Off we went to Greenwich Village’s Minetta Lane Theatre for the off-Broadway musical, Walmartopia. The play, or more correctly, the screed, has some energetic performances, and even some decent songs, but the overall feeling one gets is that the production resembled a union pep rally rather than a serious attempt at social commentary.
The premise behind Walmartopia is that everything Wal-Mart is bad, especially the way it treats its employees.
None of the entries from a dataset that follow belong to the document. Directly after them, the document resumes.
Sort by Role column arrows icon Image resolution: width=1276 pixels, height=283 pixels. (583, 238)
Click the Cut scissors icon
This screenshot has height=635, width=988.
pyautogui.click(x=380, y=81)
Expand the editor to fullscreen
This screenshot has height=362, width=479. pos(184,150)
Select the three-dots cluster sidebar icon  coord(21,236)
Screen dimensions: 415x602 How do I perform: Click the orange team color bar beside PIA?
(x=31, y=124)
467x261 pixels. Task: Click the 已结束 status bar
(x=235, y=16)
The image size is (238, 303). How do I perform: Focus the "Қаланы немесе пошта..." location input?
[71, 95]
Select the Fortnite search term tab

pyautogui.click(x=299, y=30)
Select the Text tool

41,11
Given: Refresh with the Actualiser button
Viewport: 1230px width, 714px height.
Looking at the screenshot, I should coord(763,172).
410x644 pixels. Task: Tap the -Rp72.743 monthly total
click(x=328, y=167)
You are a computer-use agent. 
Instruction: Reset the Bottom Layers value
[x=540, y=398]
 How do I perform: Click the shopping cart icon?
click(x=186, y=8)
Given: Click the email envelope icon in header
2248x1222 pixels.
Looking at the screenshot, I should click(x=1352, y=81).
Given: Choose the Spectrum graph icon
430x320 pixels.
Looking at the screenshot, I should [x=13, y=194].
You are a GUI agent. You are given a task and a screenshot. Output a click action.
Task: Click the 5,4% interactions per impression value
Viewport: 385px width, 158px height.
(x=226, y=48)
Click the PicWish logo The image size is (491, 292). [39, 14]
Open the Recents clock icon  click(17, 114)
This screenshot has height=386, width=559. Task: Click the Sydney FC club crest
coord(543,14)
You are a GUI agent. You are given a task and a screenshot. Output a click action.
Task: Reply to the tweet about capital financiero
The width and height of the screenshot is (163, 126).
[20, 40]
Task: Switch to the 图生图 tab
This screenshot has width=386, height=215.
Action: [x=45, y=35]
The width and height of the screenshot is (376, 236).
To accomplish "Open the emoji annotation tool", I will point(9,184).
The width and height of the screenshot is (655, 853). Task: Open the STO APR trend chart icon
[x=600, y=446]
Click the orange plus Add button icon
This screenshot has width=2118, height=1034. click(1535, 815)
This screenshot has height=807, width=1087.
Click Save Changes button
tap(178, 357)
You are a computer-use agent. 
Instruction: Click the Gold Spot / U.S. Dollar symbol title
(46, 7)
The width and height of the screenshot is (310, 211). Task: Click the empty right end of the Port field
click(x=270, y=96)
It time-travels its two protagonists, a mother and daughter who work in a Wisconsin Wal-Mart, into the future world of 2037 when Wal-Mart rules everywhere but Vermont.
Political and social commentary has always been part and parcel of the theater, from Greek tragedies and comedies down through the current crop of musicals and dramas. Among current offerings, the Broadway musical Hairspray, for example, lampoons the racial and social divide of the 1950s and 1960s; the off-Broadway revival of Masked uses the Intifada as a backdrop for family relationships amid a struggle for suppressed nationalism.
The best theater leads the audience to the intended conclusion, not with a whip but with a whisper (or, at the very least, something less than a scream). But Walmartopia has no aspirations to be great theater. Walmartopia wields a sledgehammer to attack Wal-Mart for all manner of real and imagined transgressions. Subtlety was a class in dramatic writing that the authors apparently skipped.